Wednesday, September 30, 2009

Universal Congress Of - s/t

It's pretty rare that an album totally floors me upon first listen, but as far as exceptions go, this is the peat and the moss all in one. Little did I know when I ILLEGALLY DOWNLOADED THIS ALBUM FROM WITH NO INTENTION OF DELIVERING ROYALTIES TO THE LABEL OR ARTIST RESPONSIBLE that it was in fact, Saccharine Trust axeman Joe Baiza at the helm, laying down some fantabulously non-Greg Ginn-esque jazz-fuzz-noise madness. The selling point? Saccharine Trust is in the running for the "Steve Hyewz Top 10 Favorite Bands" list (of which I have not composed, nor have any immediate plans to), and by the end of their reign in '86, they'd never hit a sour note. And of course, I mean the "selling point" for you: my dear readers who take every bit of my internet indoctrined armchair-hipsterisms with blind faithfulness that could only described as "of biblical proportion".
Bullplop aside:
Universal Congress Of oddly enough, don't sound like much of logical progression for the Trust's awesome parting gift, 'We Became Snakes', but perhaps like the mythical 5th or 6th album if they were to continue their progression in the avant-jazz-rock vein sans Brewer's nasally weirdo vocals. In essence, Universal Congress Of was from the future!!! Like 1990 or something.
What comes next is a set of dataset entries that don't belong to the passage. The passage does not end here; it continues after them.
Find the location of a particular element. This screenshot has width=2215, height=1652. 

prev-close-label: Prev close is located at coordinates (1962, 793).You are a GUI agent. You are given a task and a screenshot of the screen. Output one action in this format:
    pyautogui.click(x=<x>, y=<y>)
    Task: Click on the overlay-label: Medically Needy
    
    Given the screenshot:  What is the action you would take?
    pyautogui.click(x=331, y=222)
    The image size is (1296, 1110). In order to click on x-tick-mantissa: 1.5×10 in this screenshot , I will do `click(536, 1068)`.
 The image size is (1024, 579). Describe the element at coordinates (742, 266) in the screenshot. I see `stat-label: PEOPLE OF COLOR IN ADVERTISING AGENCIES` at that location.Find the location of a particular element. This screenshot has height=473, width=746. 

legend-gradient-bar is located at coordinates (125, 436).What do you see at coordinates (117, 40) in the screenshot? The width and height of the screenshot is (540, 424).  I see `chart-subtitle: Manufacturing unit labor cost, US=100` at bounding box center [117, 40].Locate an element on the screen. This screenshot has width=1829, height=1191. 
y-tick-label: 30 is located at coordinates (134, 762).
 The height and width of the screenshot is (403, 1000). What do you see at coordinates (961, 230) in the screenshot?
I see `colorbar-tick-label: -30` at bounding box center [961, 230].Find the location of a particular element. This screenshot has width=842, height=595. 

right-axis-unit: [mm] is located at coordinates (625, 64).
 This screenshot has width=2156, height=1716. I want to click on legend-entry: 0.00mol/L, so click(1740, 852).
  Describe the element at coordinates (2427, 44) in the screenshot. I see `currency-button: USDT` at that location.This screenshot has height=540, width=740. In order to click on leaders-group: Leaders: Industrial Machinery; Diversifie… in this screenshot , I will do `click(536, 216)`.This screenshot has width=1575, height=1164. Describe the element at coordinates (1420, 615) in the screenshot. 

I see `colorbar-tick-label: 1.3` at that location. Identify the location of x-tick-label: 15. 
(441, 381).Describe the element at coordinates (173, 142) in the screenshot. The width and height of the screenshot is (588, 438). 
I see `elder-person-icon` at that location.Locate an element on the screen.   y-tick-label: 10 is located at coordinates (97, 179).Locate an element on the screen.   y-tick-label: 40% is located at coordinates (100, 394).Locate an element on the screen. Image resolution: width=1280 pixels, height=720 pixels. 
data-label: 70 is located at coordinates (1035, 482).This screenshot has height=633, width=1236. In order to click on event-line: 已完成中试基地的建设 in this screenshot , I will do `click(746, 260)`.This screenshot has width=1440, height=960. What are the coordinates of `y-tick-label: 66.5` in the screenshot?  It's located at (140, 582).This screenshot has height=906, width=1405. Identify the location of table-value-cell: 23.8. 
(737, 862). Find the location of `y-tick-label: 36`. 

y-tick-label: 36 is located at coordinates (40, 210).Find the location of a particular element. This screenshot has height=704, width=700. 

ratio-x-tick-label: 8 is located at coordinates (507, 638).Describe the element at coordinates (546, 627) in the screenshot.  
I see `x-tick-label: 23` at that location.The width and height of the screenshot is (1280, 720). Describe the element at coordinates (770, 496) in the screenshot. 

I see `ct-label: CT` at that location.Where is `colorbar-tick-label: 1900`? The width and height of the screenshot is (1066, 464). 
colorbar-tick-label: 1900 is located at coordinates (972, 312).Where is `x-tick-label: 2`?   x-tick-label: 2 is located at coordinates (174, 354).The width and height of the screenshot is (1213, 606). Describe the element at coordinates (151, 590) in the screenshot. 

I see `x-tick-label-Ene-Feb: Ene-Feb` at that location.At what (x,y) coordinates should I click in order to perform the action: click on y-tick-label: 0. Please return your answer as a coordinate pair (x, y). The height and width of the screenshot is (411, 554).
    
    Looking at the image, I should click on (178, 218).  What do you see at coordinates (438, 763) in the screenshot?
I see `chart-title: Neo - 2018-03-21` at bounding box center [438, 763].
I don't know.
But anyway, this album is an epic if I ever saw (heard) one. Composed of one mammoth sized track and a shorter, calmer exit track, to give you an idea of just how ridiculously epic this album is, the former -"A Certain Way"- looks the limitations of the 12" format right in the eye and mutters "I say fuck no to rules, man" before doing an hardflip 360, chugging a gatorade, and continuing its reign of awesome on the B-side. Aurally, it's pretty difficult to pigeonhole, with a dense, spaced-out, quasi-improvised jazz rock feel and a whole lot of crazy-ass soloing from Baiza and a cold, contemplative (yet groovin') atmosphere advanced strongly by the murky (not muddy) production values.
http://www.mediafire.com/?mm2ezk3xexx

Prior to this entry, I had no idea Universal Congress Of continued to put out albums after the followup EP, 'This Is Mecolodics', so expect an update concerning the remainder of their catalog's quality at some point. Next on the list: Noothgrush's Erode The Person LP

1 comment:

  1. Yup, this is a killer indeed. The follow-up EP is fantastic, too, but totally different. The album after that - Prosperous and Qualified - ain't bad either, and even some of their Enemy albums from the '90s hit the spot... but NOTHING on earth is like that debut. I've tried to convert folks to that disc for 20 years. As w/ appreciating the greatness of bands such as Pell Mell and Slovenly, fans of UCO's first LP remain a secret club.